Car le trentenaire tué avait aussi un passé judiciaire et, peut-être, une facette plus sombre. Il avait en effet été condamné en 2005 par la cour d’assises spéciale dans une affaire de stup d’envergure. Cela faisait suite à la saisie, trois ans plus tôt, de 277 kg de cannabis dans un véhicule qui venait d’Espagne et remontait à toute allure sur Nancy. Un « go fast », en jargon.

Omertà à Laxou

« C’était la première fois que j’entendais cette expression. C’était aussi la première fois, à l’époque, que nous avions une enquête basée sur la géolocalisation des téléphones portables des suspects. C’était aussi la première fois que la justice s’intéressait de près au flux de circulation de l’argent sale provenant de la drogue. C’était un très gros dossier », se rappelle parfaitement Me Frédéric Berna qui avait défendu le trafiquant présenté comme la tête de réseau et qui avait été condamné à 12 ans de réclusion.
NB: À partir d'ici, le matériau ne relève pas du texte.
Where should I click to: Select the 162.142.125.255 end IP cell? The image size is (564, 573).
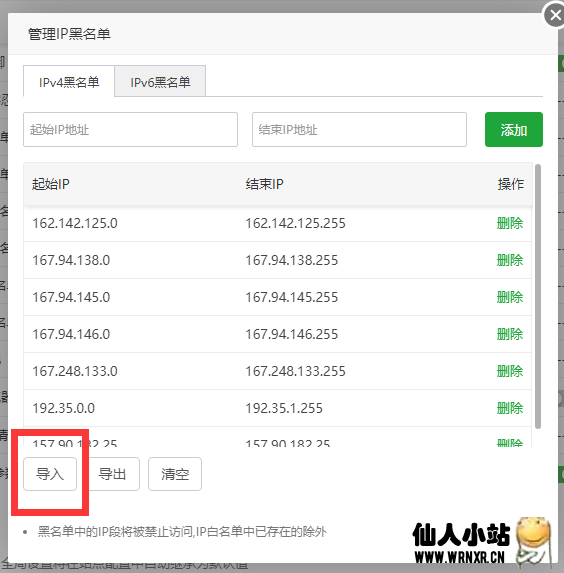click(295, 223)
Six autres accusés avaient été jugés aux côtés de son client. Parmi eux, il y avait Khaled Arbouze. Me Berna n’en a gardé aucun souvenir. Sans doute parce qu’il était le moins impliqué dans l’affaire. C’est d’ailleurs lui qui a pris le moins : 3 ans de prison. Ce qui a couvert sa détention provisoire. Après le verdict, il a donc quitté la cour d’assises en homme libre.

Et depuis cette date, il a disparu des radars judiciaires. « Il avait changé de parcours », assure un de ses anciens amis d’école, dans le quartier des Provinces à Laxou. C’est le seul à accepter de parler. Sinon c’est l’omertà. Dans le centre commercial de l’avenue de l’Europe, au cœur de la cité, certains refusent de décrocher le moindre mot et d’autres confessent avoir « peur » d’éventuelles représailles. La mort violente de l’ex-enfant du quartier a visiblement fait l’effet d’un électrochoc.
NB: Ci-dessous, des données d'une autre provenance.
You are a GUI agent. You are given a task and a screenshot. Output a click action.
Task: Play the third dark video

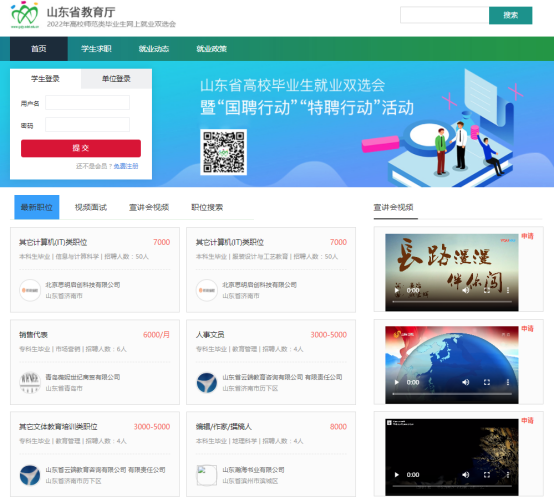396,475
« Khaled avait quitté les Provinces. Mais, ici, on sait toujours qui fait quoi et, a priori, il ne trempait plus dans les stupéfiants. Il était beau et il avait réussi. Je pense que cette affaire est liée à de la jalousie », estime son copain d’école.

Selon la formule rituelle, les policiers du SRPJ de Nancy, eux, «n’excluent aucune hypothèse »et observent la plus extrême discrétion sur leurs investigations.